Charlie and the Chocolate Factory
Charlie Bucket (Freddie Highmore), our main protagonist, comes from a poverty-stricken family, living in a crooked house with three generations of other Buckets, including Grandpa Joe (David Kelly). Charlie dreams of winning one of five golden tickets to visit Wonka’s chocolate factory. Able to afford but one bar of Wonka chocolate per year, the odds of him finding the bar containing a golden ticket are anything but favourable. A lucky chain of events unfolds which sees Charlie and Joe visiting the revered factory for a day they will never forget.
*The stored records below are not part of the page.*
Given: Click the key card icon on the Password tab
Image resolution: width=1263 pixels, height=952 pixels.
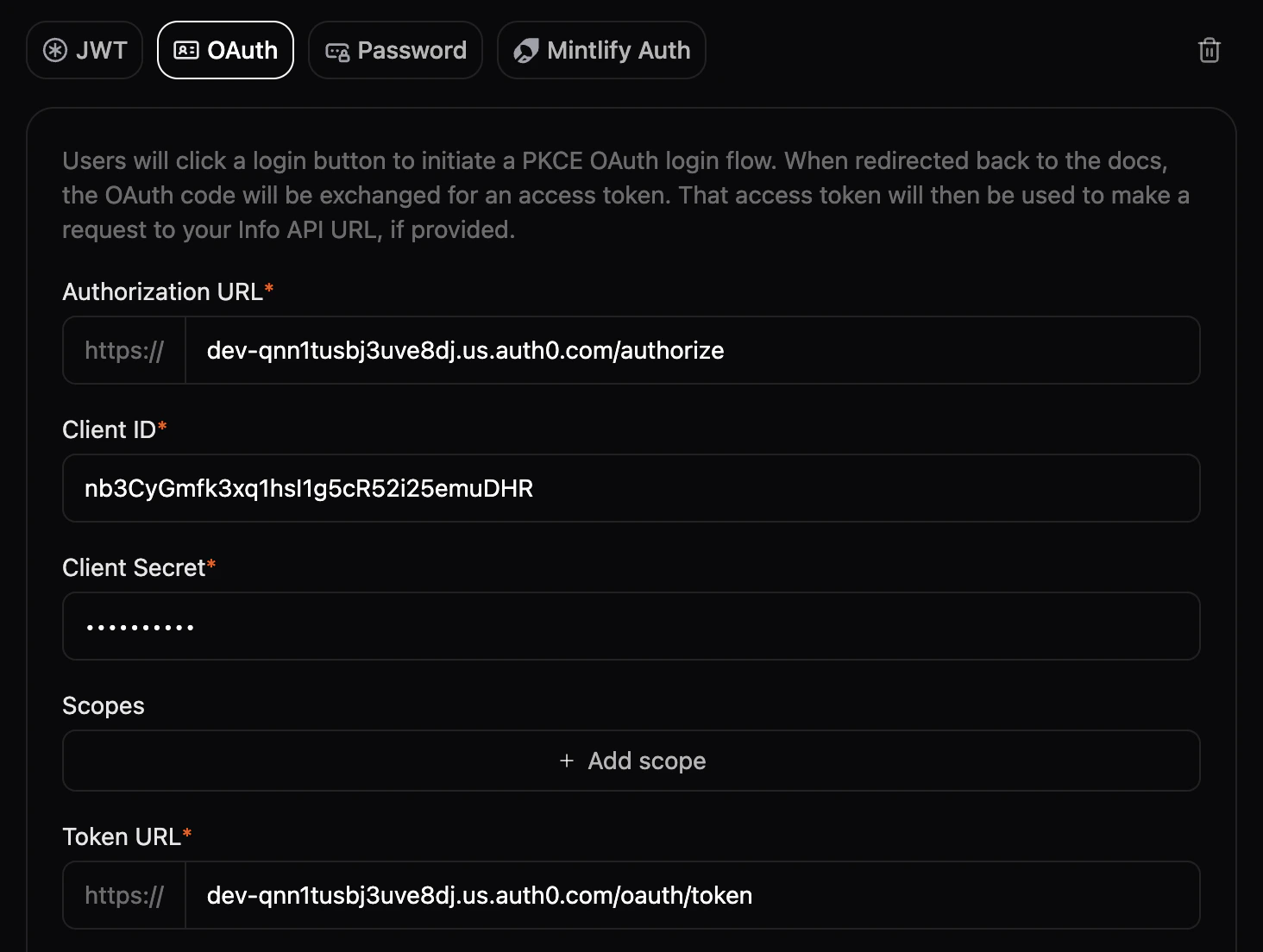Looking at the screenshot, I should tap(337, 51).
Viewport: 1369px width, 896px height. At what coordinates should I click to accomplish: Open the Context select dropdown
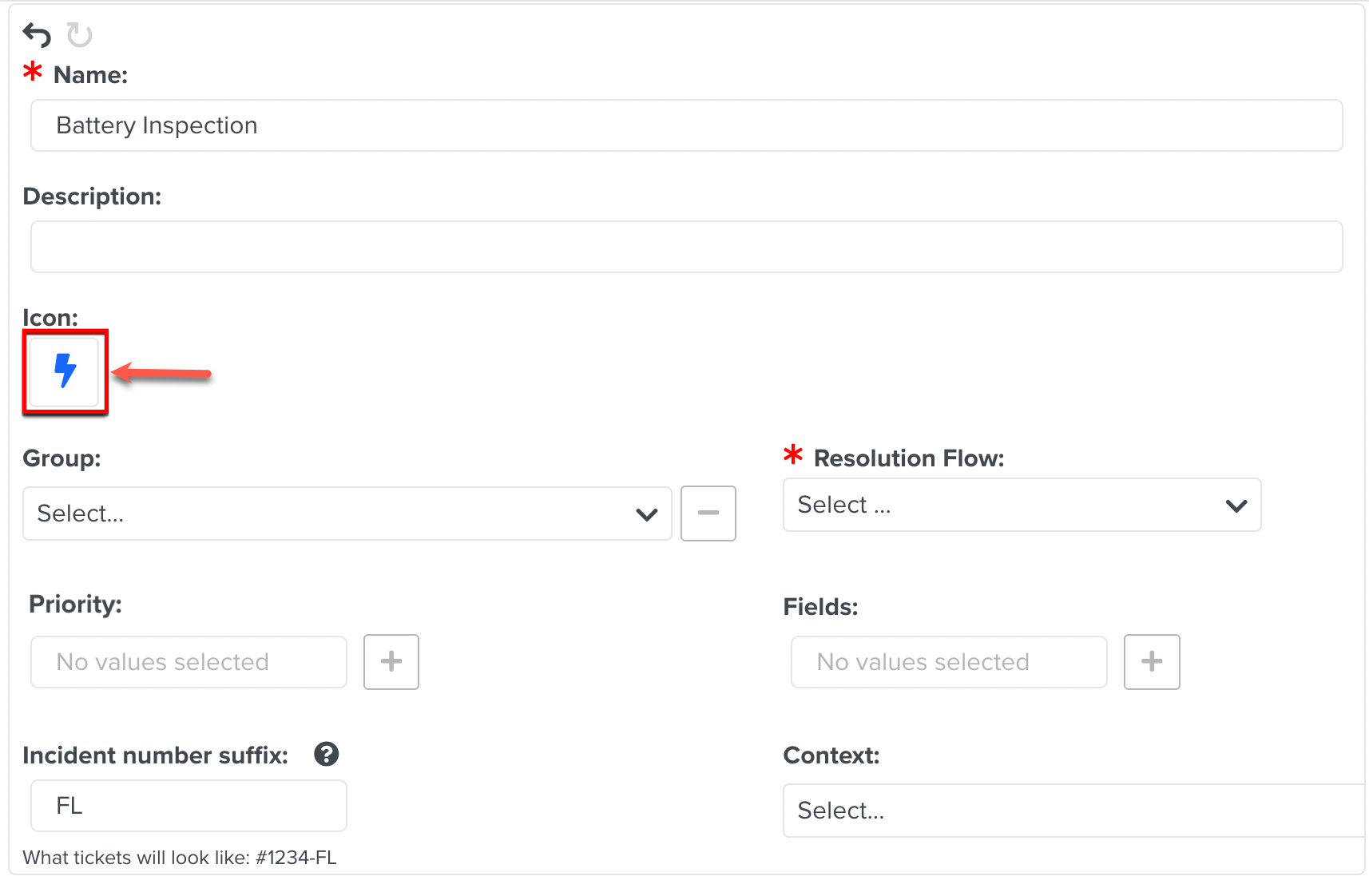tap(1070, 811)
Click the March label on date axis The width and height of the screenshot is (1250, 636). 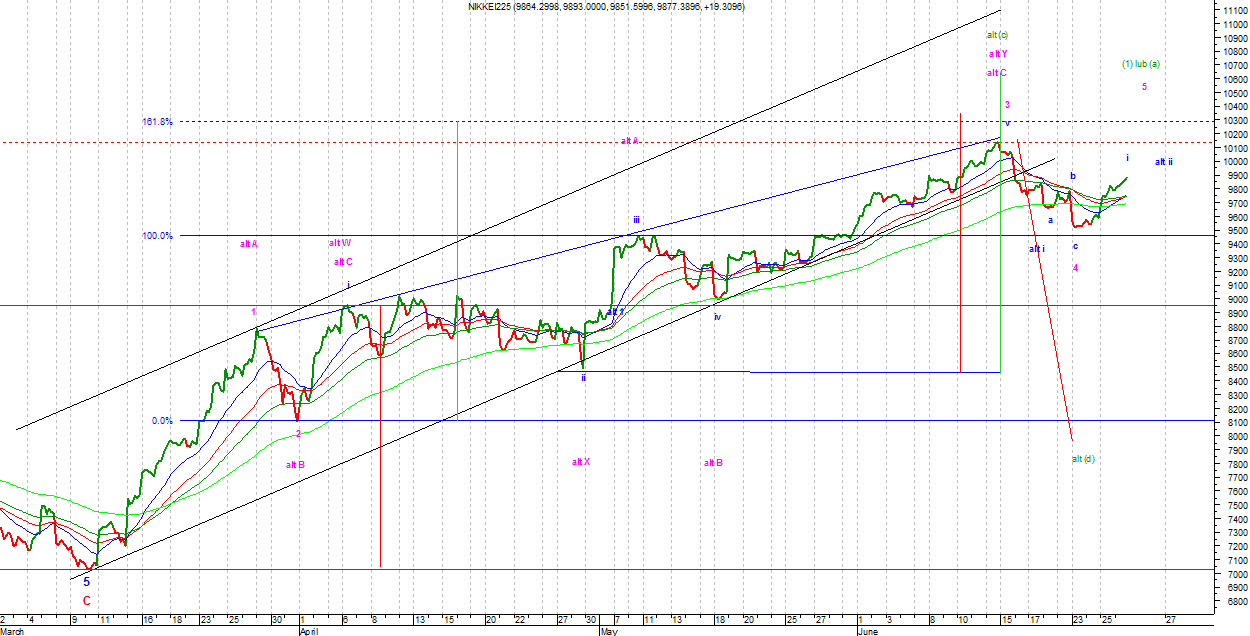pos(14,632)
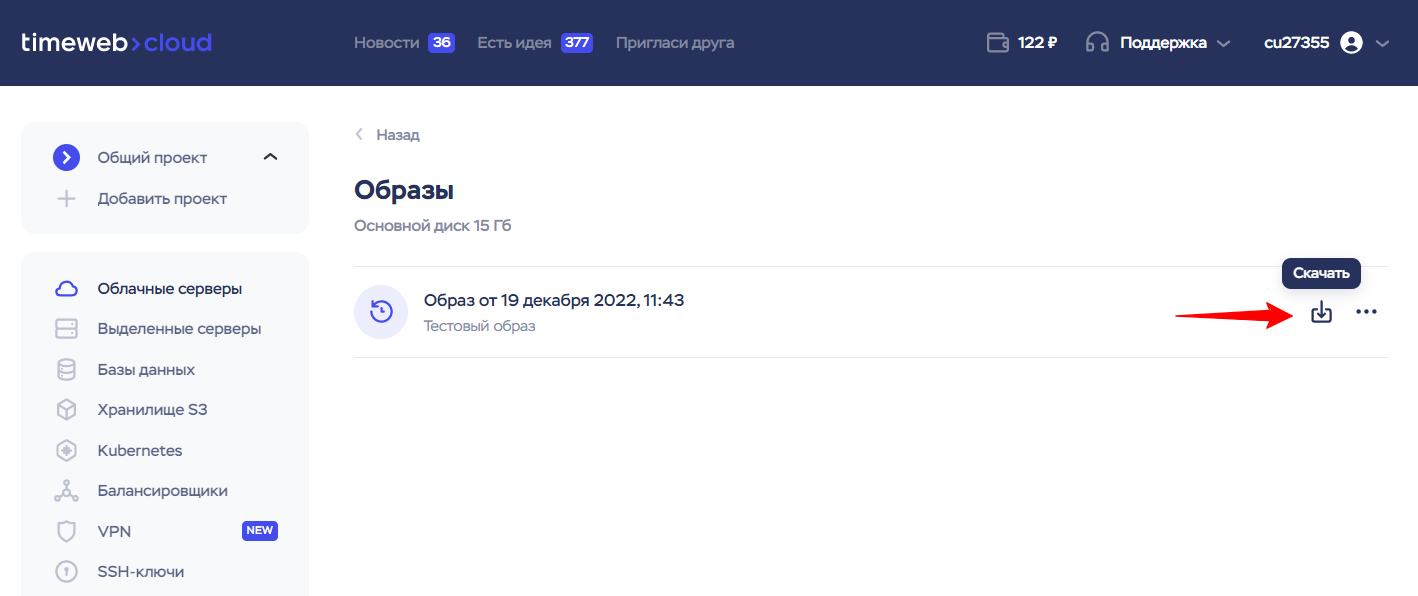
Task: Open the wallet balance 122 ₽
Action: pyautogui.click(x=1021, y=43)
This is not a remake of the 1971 Gene Wilder movie. This is both the better movie and the better adaptation of the source material. Screenwriter John August has adapted elements from both Roald Dahl’s ‘Charlie and the Chocolate Factory’ and ‘Charlie and the Great Glass Elevator’ and combined them to form a well-rounded story and satisfying conclusion that was missing from the 1971 effort.
Tim Burton’s films are always interesting. The man has a unique visual sensibility, a style of his own which absolutely reeks of eccentricity. The man who brought us Edward Scissorhands, Batman, and Beetle Juice, has once again been inspired by a reclusive misfit; someone who just doesn’t fit into normal society. Mr. Willy Wonka.
‘Charlie and the Chocolate Factory’ marks his fourth collaboration with Johnny Depp after ‘Edward Scissorhands’, ‘Ed Wood’, and ‘Sleepy Hollow’. They’re obviously on the same page artistically, which explains how Burton seems to coax great performances from him. Depps’ Wonka is a jarring creation. At once creepy and innocent, comparisons to a certain pale-skinned ‘King of Pop’ are hardly uninvited but the comparison begins and ends with the physical presentation of Wonka. In truth, he despises children (and parents), gleefully excited by the torment inflicted upon Mike Teevee, Violet Beauregarde, Veruca Salt and Augustus Gloop, after they loose the run of themselves in his factory.
Production designer Alex McDowell has a field day catering to Burton’s outlandish vision for the world in which the story unfolds. The chocolate factory itself represents an explosion of imagination, while special mention must go to the chocolate built palace, the new and improved Oompa Loopas, and Danny Elfmans wonderful melding of his own score and music with Dahl’s written word. Funny, wildly inventive, and catering for both adults and children on numerous levels, ‘Charlie and the Chocolate Factory’ is highly recommended viewing.